**Task objective**
Report only the number of lines below in which the string "agent" appears.

Dataset entries:
↓

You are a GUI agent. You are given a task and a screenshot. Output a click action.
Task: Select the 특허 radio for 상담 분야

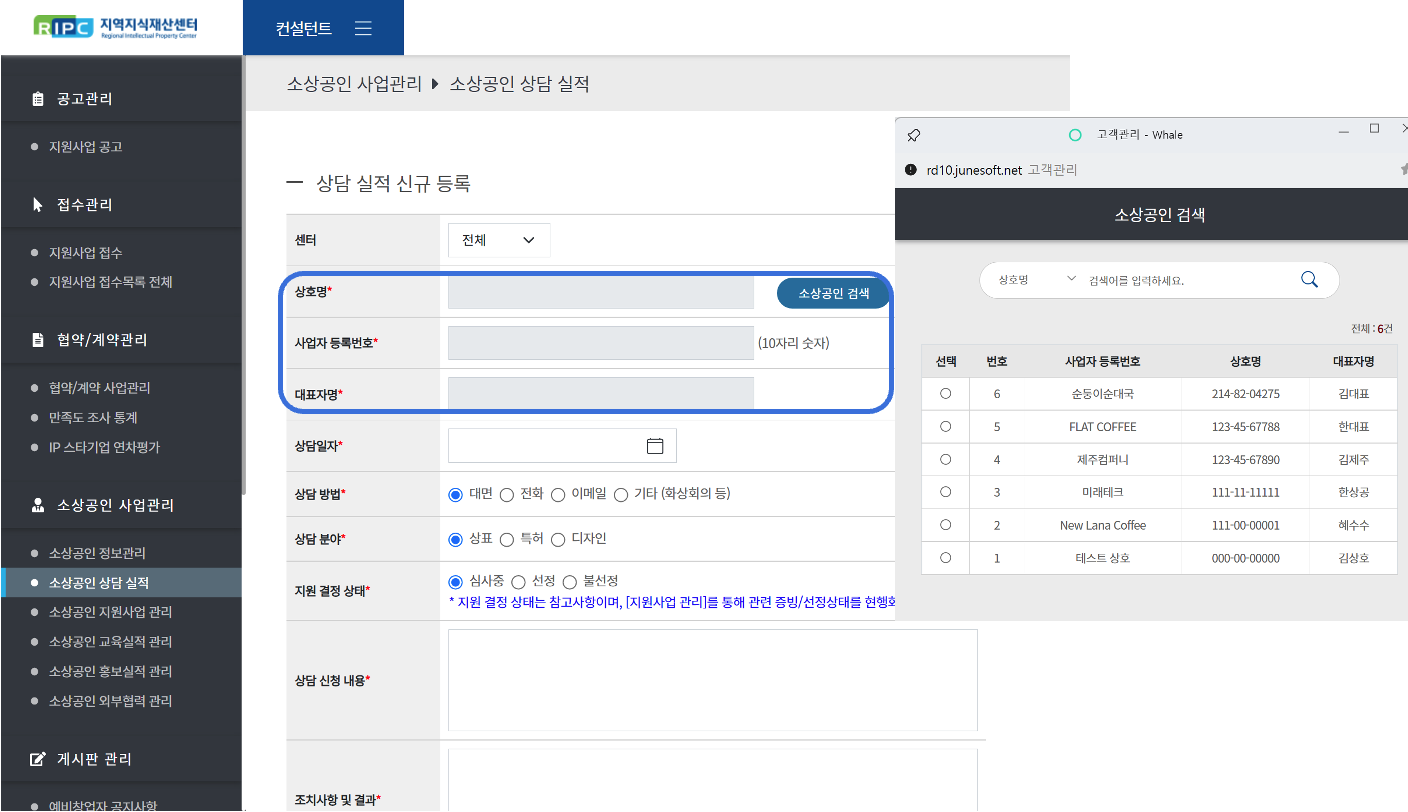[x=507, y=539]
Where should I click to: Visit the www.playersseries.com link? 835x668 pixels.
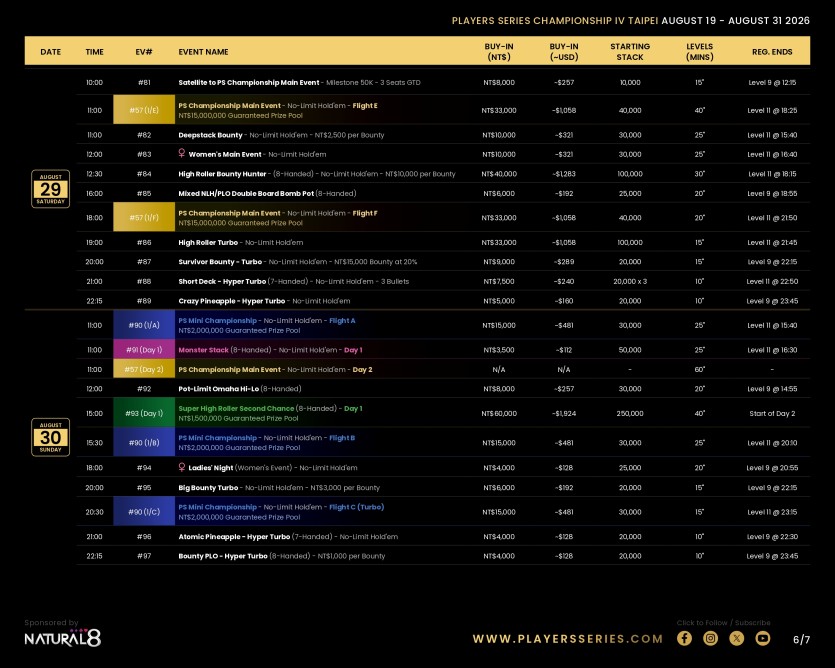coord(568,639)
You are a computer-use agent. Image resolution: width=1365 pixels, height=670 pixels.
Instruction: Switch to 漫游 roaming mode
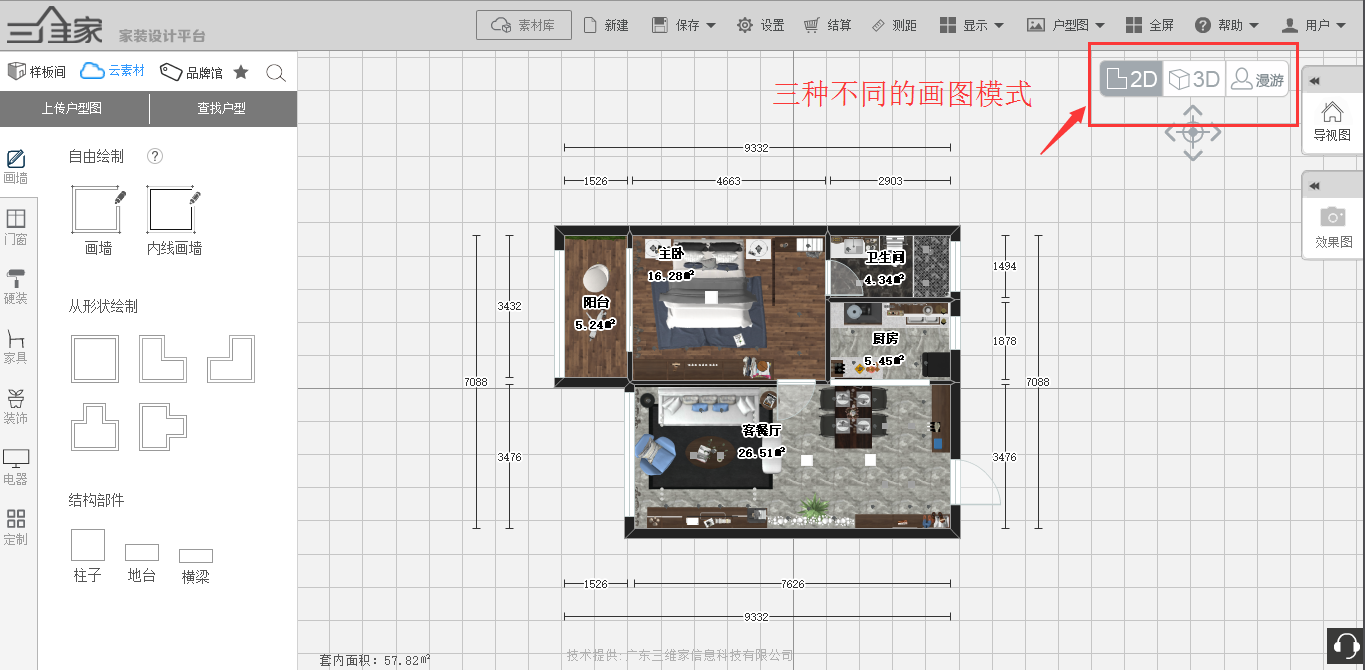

↑

**Exercise answer**
2